Multiple sclerosis (MS) is the most common disabling disease of the central nervous system (CNS) in young adults. The disease is initiated when activated autoreactive T cells infiltrate the CNS and trigger a cascade of tissue injury. The importance of this T cell infiltration is well evidenced from studies in rodent models of the disease and in humans.
“Despite this knowledge, we lacked a comprehensive understanding of the essential molecules that regulate the migration of autoreactive T cells to the the CNS ,” says Martin Kerschensteiner, Director of the Institute of Clinical Neuroimmunology at LMU and member of the Cluster of Excellence SyNergy. This was a knowledge deficit that a team led by Kerschensteiner and Naoto Kawakami at LMU’s Biomedical Center Munich sought to remedy. As the researchers report in Nature Neuroscience, they were able to identify 5 essential inhibitors and 18 essential facilitators of T cell migration to the CNS using a genome-wide analysis.
Genome-wide in vivo CRISPR screen in rat model
The Munich researchers employed a gene editing approach that had not previously been used in connection with MS models. “CRISPR technology raises the possibility of conducting comprehensive and unbiased loss-of-function screens in disease models in vivo,” explains Kawakami. Before now, genome-wide CRISPR screens have largely been utilized in investigations relating to cancer pathogenesis, but not yet in relation to MS.
“We used a rodent MS model and combined an unbiased genome-wide CRISPR screen with functional in vivo validation studies, multiphoton microscopy, and in vitro mechanistic experiments, to provide a definite molecular characterization of the central step in MS pathogenesis, the infiltration of autoreactive T cells to the CNS,” says Kawakami.
In total, the researchers identified 5 essential inhibitors and 18 essential facilitators of this mechanism.

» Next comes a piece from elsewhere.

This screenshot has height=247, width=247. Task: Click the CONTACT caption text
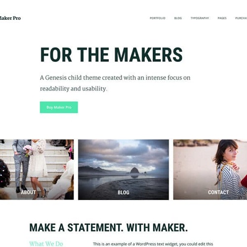pyautogui.click(x=218, y=192)
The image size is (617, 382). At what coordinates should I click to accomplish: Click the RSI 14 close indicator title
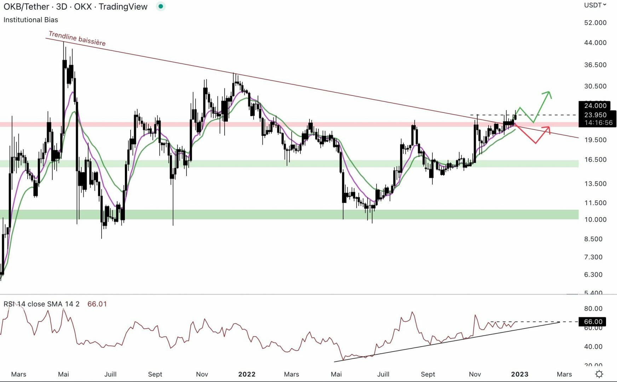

Basically, these regulators can be ascribed to three functional categories, which are necessary for a T cell to cross over from the blood to the brain. The adhesion of T cells to the endothelium of blood vessels through the molecule alpha-4 integrin is an important process at the beginning of transmigration. In the next step, the T cells egress from the blood vessel. Their movement is controlled by messengers, which are recognized by a specific protein, the chemokine receptor CXCR3. The third functional category relates to molecules that regulate how T cells register attractive signals from the blood.
According to Kerschensteiner, the chief benefits of the study are twofold. “Our investigation has confirmed for the autoreactive T cells we studied that key molecules of the mechanism are already the target of MS therapies and are being employed in clinical practice.” Moreover, he adds, the approach taken by the researchers, which has now been validated also with regard to transferability to humans, can be applied to further less well understood questions, such as the migration of other harmful immune cell populations from the blood to the nervous system.